Priscilla, forgive me, but I must end our relationship. I love you but I cannot leave my wife, my daughter, my job, my country, my whole life, for my love. I just can’t go on giving you the hope of a future together and returning home to the reality of my present. I believe it is more honest to tell you that what you want cannot be.

I cannot bear the thought that in writing these words I am hurting someone who has been nothing but good and loving to me. I cannot bear the knowledge that I am depriving myself of your love, which has fulfilled me in ways that nothing else in my life can ever compensate for. In writing this letter I know I am losing something I was lucky to have found in the first place — a good, lovely and loving woman, a chance of a different life, the second chance that comes to so few in this world.

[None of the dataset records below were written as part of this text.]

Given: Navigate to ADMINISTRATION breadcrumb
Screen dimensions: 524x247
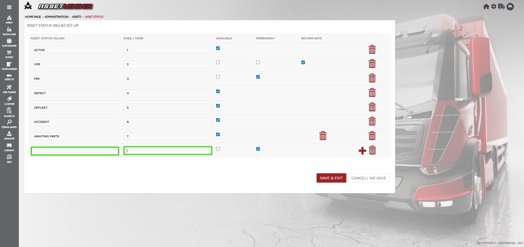Looking at the screenshot, I should pyautogui.click(x=56, y=17).
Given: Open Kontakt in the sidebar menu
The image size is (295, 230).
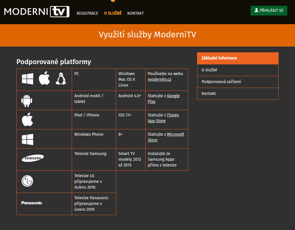Looking at the screenshot, I should (x=209, y=94).
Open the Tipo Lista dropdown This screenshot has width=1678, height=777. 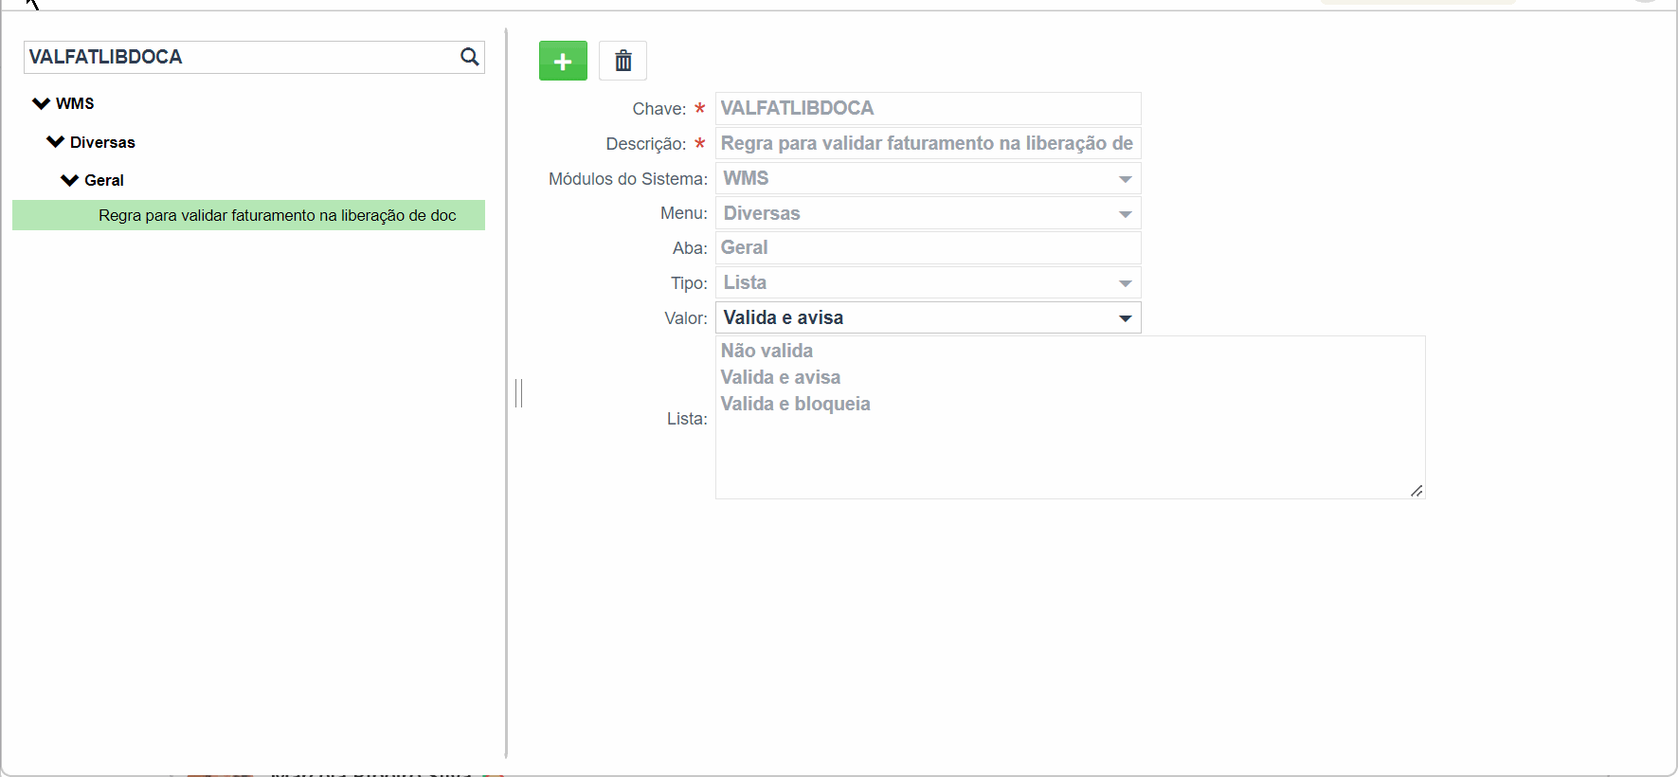tap(928, 282)
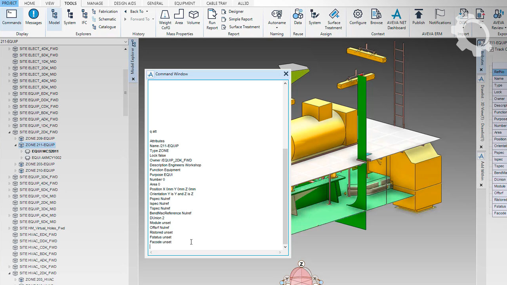Click the Simple Report button
507x285 pixels.
(240, 19)
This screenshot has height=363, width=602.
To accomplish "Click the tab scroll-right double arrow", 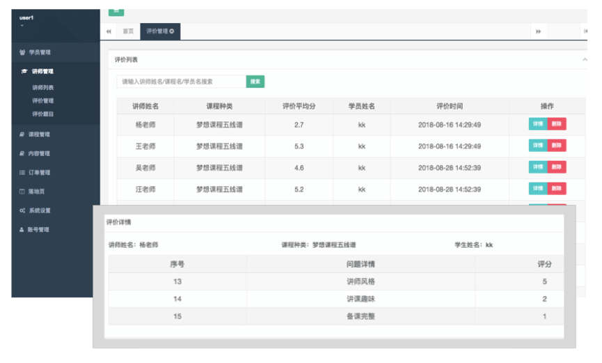I will coord(538,31).
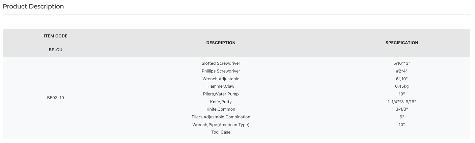Click the 0.45kg specification value
The height and width of the screenshot is (143, 475).
[402, 86]
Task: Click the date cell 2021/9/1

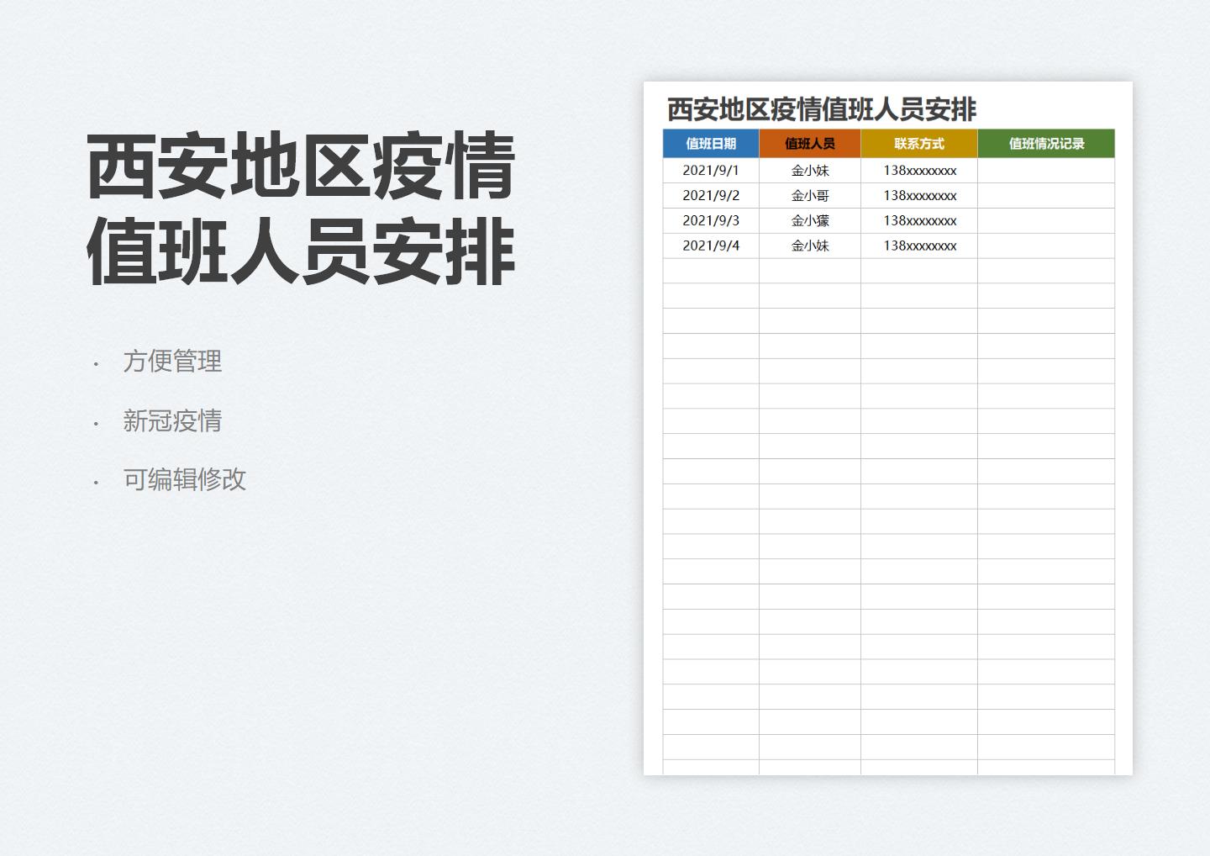Action: [x=711, y=170]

Then why am I doing it? A dozen times in recent weeks I had decided to leave my marriage. Yesterday I told myself my decision was final, that I couldn’t live without you. Then last night I couldn’t sleep. I kept imagining what my departure would mean to Rekha. I knew how Geetha would react — I was sure she would collapse in incomprehension and grief; she simply would not be able to deal with the shock. But Rekha would suffer the most horrendous trauma. I kept thinking not just that she would suffer the pain of a broken home, but of the small daily losses she would suffer — that she would not have her Daddy tucking her into bed at night or reading her an Enid Blyton story, that she would miss her Daddy at breakfast every day, that she could no longer turn to Daddy with her homework, with her questions about the world, about words, about life: the hundred small interactions that make up the texture of a father-child relationship. And I realized, then, that I could not deny these to her and still feel myself a worthy human being. That having brought her into the world, I had a responsibility, an obligation, to see her through those difficult years of growing up, secure in the environment of a predictable two-parent family structure. And that if I failed to fulfil this obligation in pursuing my own happiness, I would in fact find no happiness at all.